With as much as 13.7 Bcf/d of domestic natural gas pipeline takeaway capacity coming online in the first half of 2011, supply gluts are likely in the traditionally well-supplied areas of the northern Rockies (again) and the booming shale areas of Louisiana and Pennsylvania, a Societe Generale energy analyst said last week.

Laurent Key, who covers U.S. natural gas for the French investment bank, reviewed new pipeline capacity in the Southeast and found that gas prices should remain depressed as conventional gas supplies fight for market share and as more unconventional gas comes online. Societe Generale on Nov. 29 revised downward its 2011 price forecast to $3.56/MMBtu from $3.75.

“Over the last two years, rising output from the Haynesville and the Marcellus shale plays has created a double barrier for gas to flow from conventional producing areas (Midcontinent and Rockies) to the Northeast,” Key wrote in a note to clients. “The first barrier is in northeastern Louisiana.”

The start-up in late 2009 of the Mid-Continent Express and Gulf Crossing pipelines helped “to bridge the gap between the Midcontinent and the Southeast basis,” he said. The pipelines’ flows “displaced a Midcontinent supply glut, so it is now closer to both Henry Hub and premium northeastern consuming areas.”

The second barrier, reinforced he said by the expanded Rockies Express Pipeline (REX East) in 2Q2010 “is in Pennsylvania, due to rising Marcellus production.” REX East so far has prevented “any new episodes of 2007-like Rockies congestion (when Cheyenne Hub price traded at almost $0.00 for two months),” but “it has consistently put downward pressure on the midwestern basis.”

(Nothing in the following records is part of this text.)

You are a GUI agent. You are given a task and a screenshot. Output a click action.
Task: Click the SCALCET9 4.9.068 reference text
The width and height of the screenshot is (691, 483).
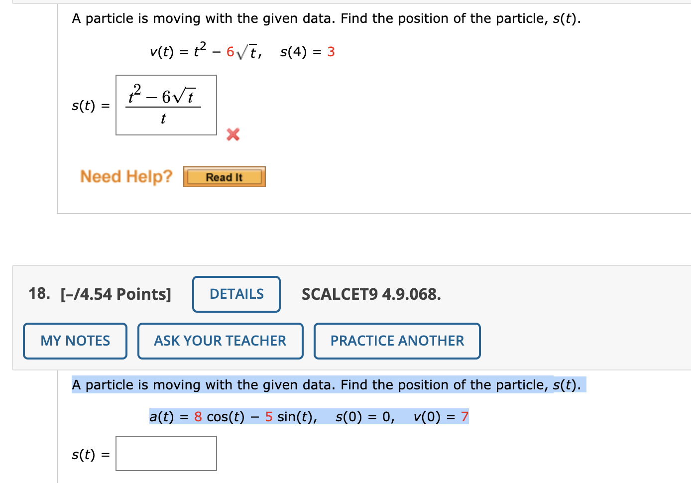click(371, 294)
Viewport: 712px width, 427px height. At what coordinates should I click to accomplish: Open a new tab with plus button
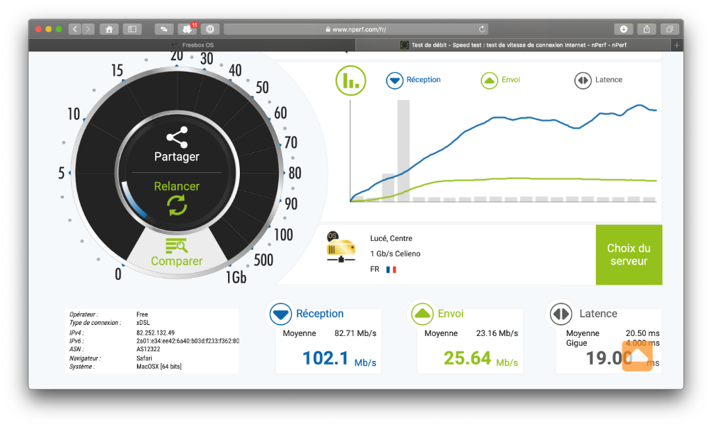[x=677, y=44]
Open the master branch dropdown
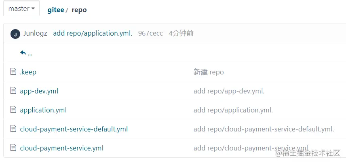346x163 pixels. click(x=21, y=8)
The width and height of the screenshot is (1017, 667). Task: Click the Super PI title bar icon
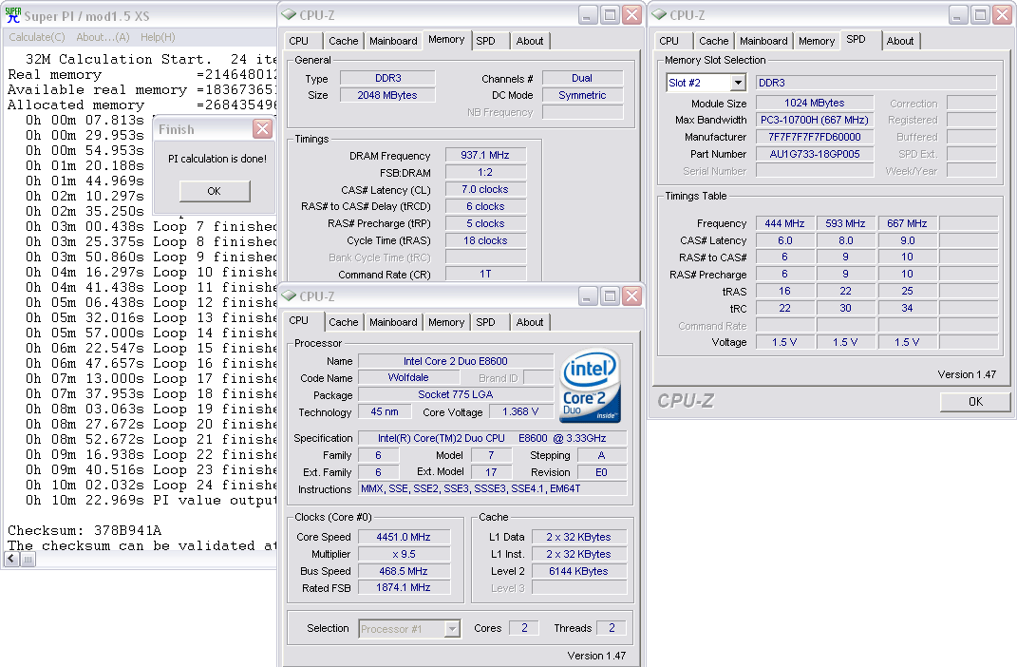(x=12, y=15)
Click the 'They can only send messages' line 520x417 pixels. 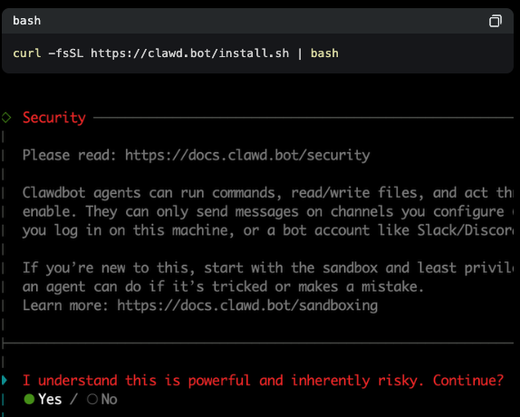[268, 211]
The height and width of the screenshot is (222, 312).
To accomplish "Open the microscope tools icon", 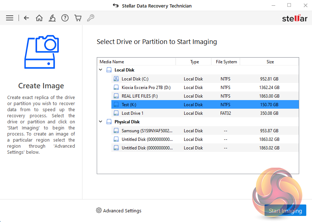I will coord(52,18).
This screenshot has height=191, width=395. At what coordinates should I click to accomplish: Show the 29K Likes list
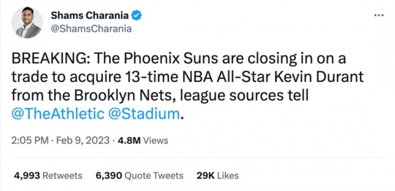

However, even if gas production onshore remains flat, an oversupply is coming down the pipe by next November, said Key.

“The question is, where are prices likely to repeat the 2007 experience of the Rockies?” he asked.

“In the order of glut magnitude” Key said the most likely locations for pipeline constraints late next year appear to be led by the Rockies once again, followed by northern Louisiana. The eastern locations, which are “closer to premium consuming markets” would be third.

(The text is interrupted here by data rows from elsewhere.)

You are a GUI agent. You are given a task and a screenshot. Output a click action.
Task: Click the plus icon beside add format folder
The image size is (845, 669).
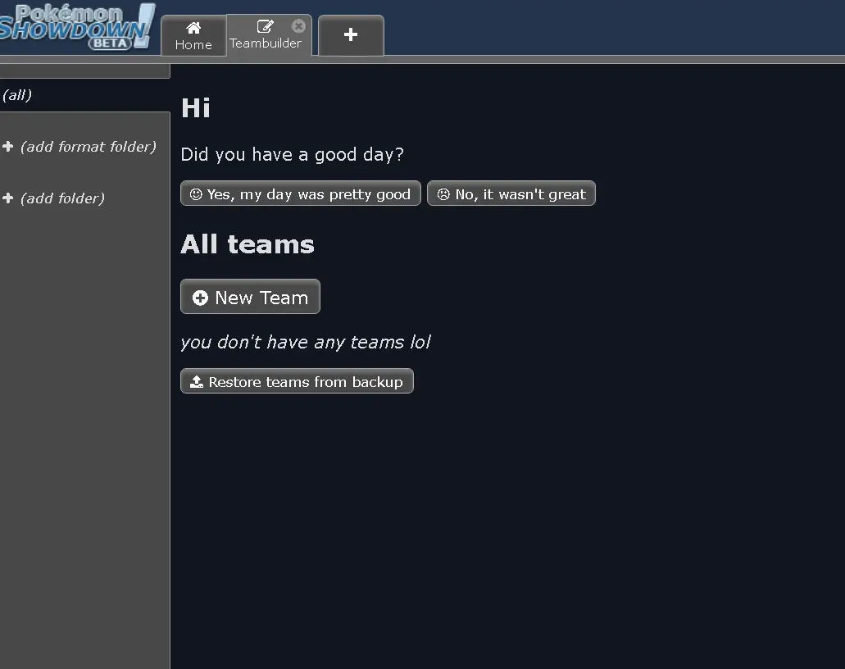[x=8, y=147]
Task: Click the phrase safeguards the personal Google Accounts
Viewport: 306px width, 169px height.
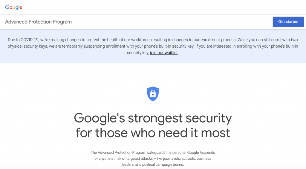Action: click(181, 152)
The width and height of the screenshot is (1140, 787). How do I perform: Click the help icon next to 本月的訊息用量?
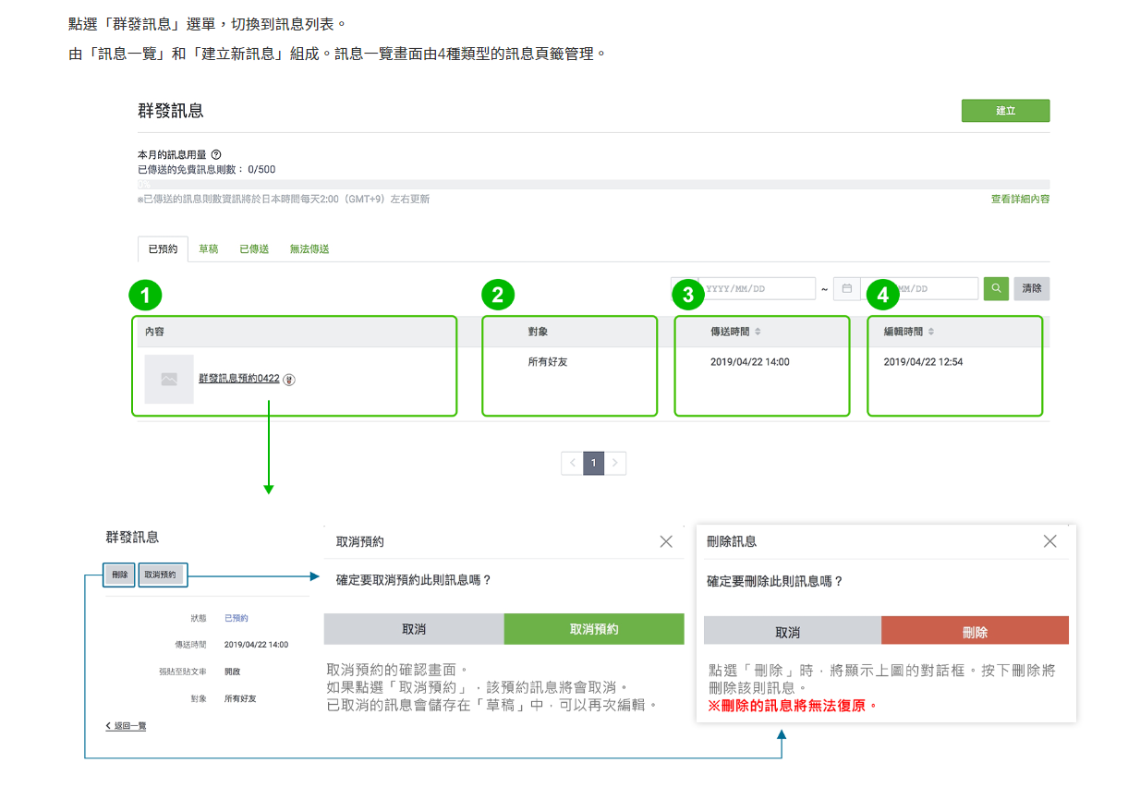click(217, 153)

This year pipeline developments in the Southeast have focused on easing gas flows toward the East from the Haynesville Shale, “thus reinforcing congestion at the first barrier (northeastern Louisiana),” said Key.

Of significance to the forecast is the ramp-up early this month of Energy Transfer Partners LP’s (ETP) Tiger Pipeline, which added 2 Bcf/d of export takeaway capacity from the Haynesville Shale and Bossier Sands (see NGI, Nov. 15).

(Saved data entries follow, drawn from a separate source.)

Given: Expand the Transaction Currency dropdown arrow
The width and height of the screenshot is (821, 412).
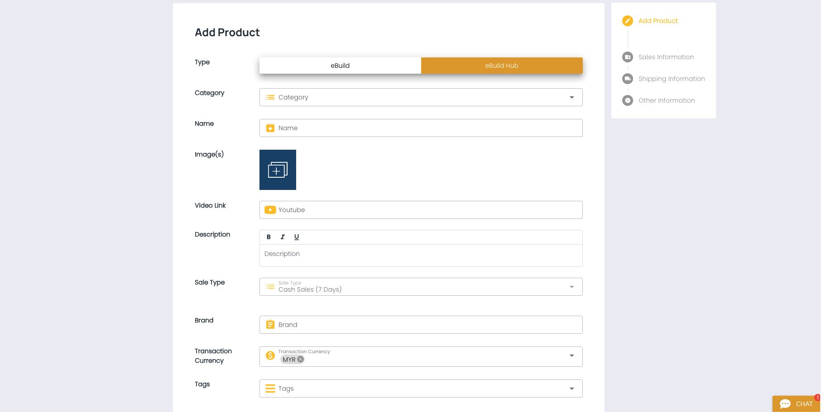Looking at the screenshot, I should pyautogui.click(x=571, y=356).
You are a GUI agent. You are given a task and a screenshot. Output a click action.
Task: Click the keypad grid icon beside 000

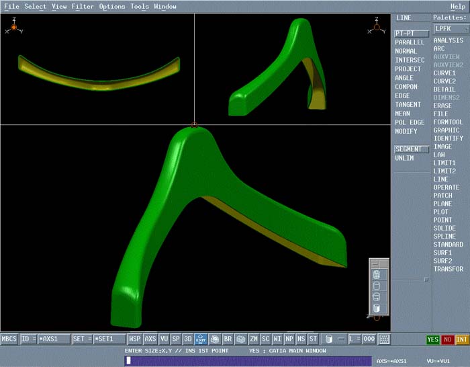(x=384, y=339)
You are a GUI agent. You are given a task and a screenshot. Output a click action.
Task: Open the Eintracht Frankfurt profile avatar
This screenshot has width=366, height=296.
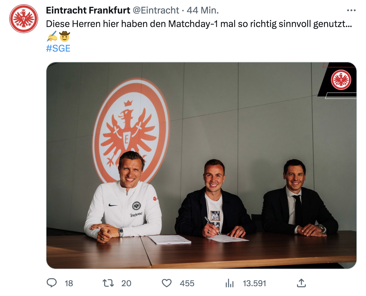tap(24, 19)
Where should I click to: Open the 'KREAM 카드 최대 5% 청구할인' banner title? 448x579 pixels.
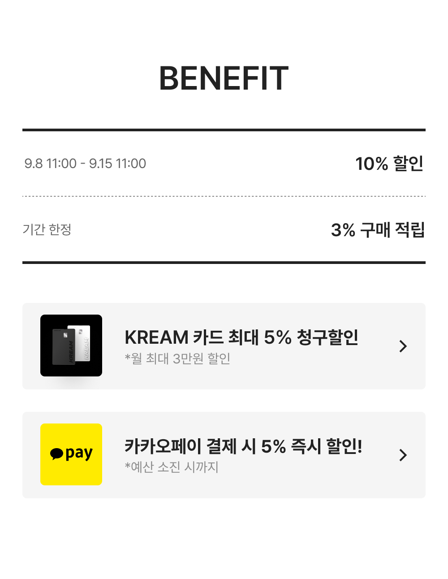pyautogui.click(x=241, y=337)
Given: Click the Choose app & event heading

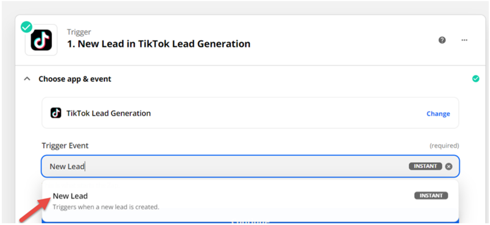Looking at the screenshot, I should pyautogui.click(x=75, y=79).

For now the Tiger gas pipeline has only displaced flows on ETP’s Regency Energy Partners infrastructure, which includes the Haynesville Expansion Project (see NGI, May 17; Feb. 15). However, Key noted that even though the Haynesville rig count recently has fallen it’s still above start-of-2010 levels.

“The Tiger is still sleeping,” Key warned. “According to the Louisiana Department of Natural Resources, 477 wells have been drilled but not yet completed on the play, as of Nov 18.”

The drilling costs of the uncompleted Haynesville wells already have been financed, Key noted. “According to Bentek Energy LLC, these wells will be cheaper to exploit than undrilled ones (even from oily plays) when prices come down next year.”

Diversifying export routes from the Haynesville Shale is “clearly justified by the fact that they sit on large volumes of cheap gas still untapped. But despite high price competitiveness, Haynesville exports are sandwiched between rising volumes out of the Fayetteville Shale in the North and future high flows in southern Louisiana, initiating from the Eagle Ford Shale…”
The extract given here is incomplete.